Der Negativitätsbias zeigt sich überall. Wenn ich Führungskräfte frage: „Was fällt Ihnen zuerst ein, wenn Sie an Teammitglied XY denken?“, bekomme ich häufig Antworten wie: „Er ist unfassbar langsam, das regt mich so auf.“ Oder: „Sie ist schusselig. Ich muss alles sehr gründlich prüfen, was von ihr kommt.“ Und ja, Sie haben sicherlich völlig Recht mit diesen Aspekten. Neben diesen gibt es aber ganz bestimmt noch viele weitere Verhaltensweisen, die positiv sind und - wenn auch unauffällig - zum Gelingen des Ergebnisses beitragen. Nur sehen wir sie nicht oder bewerten sie als weniger relevant für unser Führungshandeln.

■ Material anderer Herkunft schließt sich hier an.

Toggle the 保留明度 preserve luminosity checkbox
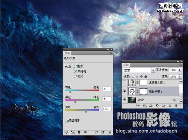This screenshot has height=140, width=188. pyautogui.click(x=67, y=121)
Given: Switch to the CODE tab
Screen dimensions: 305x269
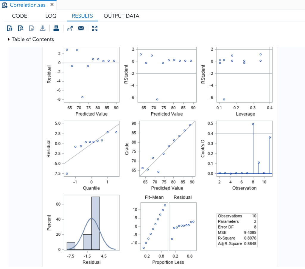Looking at the screenshot, I should tap(19, 16).
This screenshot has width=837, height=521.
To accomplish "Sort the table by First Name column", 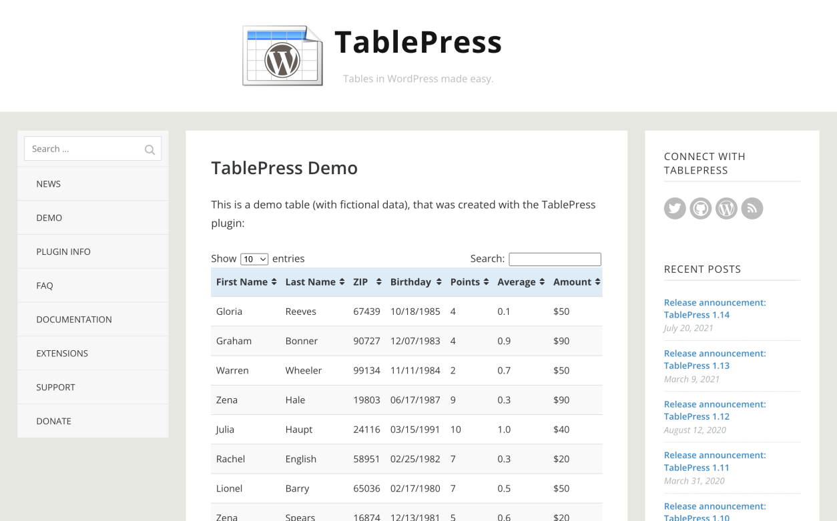I will click(246, 282).
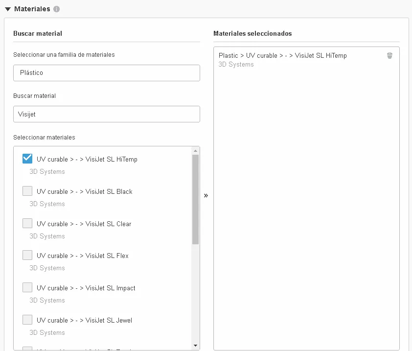Select the selected material entry VisiJet SL HiTemp

pyautogui.click(x=282, y=56)
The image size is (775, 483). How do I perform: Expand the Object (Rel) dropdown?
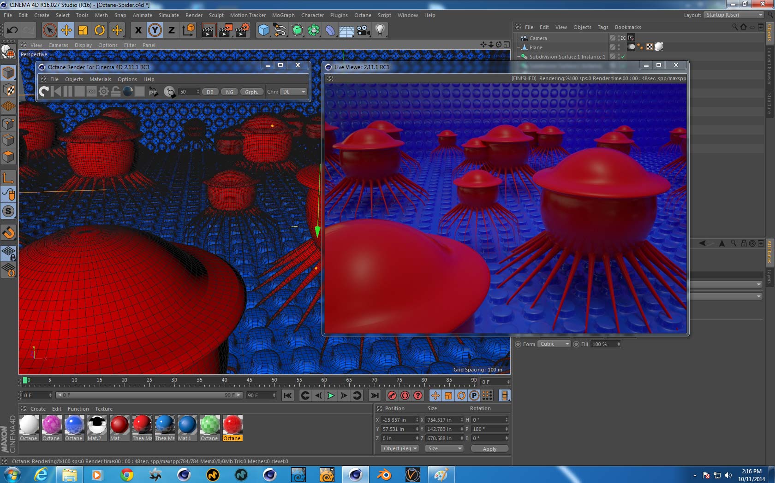coord(399,448)
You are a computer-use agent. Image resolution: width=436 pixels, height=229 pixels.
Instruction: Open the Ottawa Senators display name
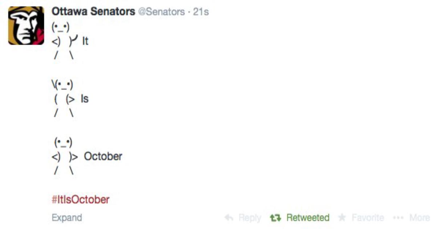click(93, 12)
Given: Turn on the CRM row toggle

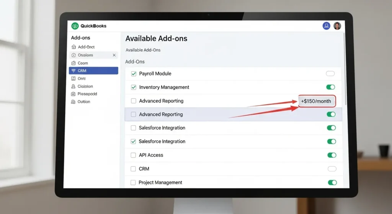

Und darin liegt oft eine fehlerhafte Herangehensweise.
In meinen Coachings und Seminaren trainiere ich mit den Teilnehmenden, den Blick vom Problem erst einmal auf das wirklich Problematische zu lenken, um dann die Ressourcen einer Person und Situation zu erarbeiten und erst danach die Lösung zu entwickeln.
Und Sie?
Was würde passieren, wenn Sie trainieren, die „weniger relevanten“ unterstützenden Verhaltensweisen in den Fokus zu rücken und die negativen, störenden Verhaltensweisen in ihrem Lichte zu betrachten – und nicht anders herum?
Wie verändern sich Ihr Fokus und in der Folge Ihre Entscheidungen?
Wie oder was werden Sie Ihren Mitmenschen kommunizieren?
Welche Auswirkungen wird all dies auf die Sache haben?
Wie werden Sie sich fühlen, wenn Sie dies mehr und mehr umsetzen und so Ihre eigene Wahrheit verändern?
Ich wünsche Ihnen viel Spaß beim Ausprobieren. Genießen Sie das Üben. Freuen Sie sich über Ihre Erfolge. Nehmen Sie es gelassen hin, wenn es mal nicht klappt und üben Sie weiter, wenn Sie möchten 🙂.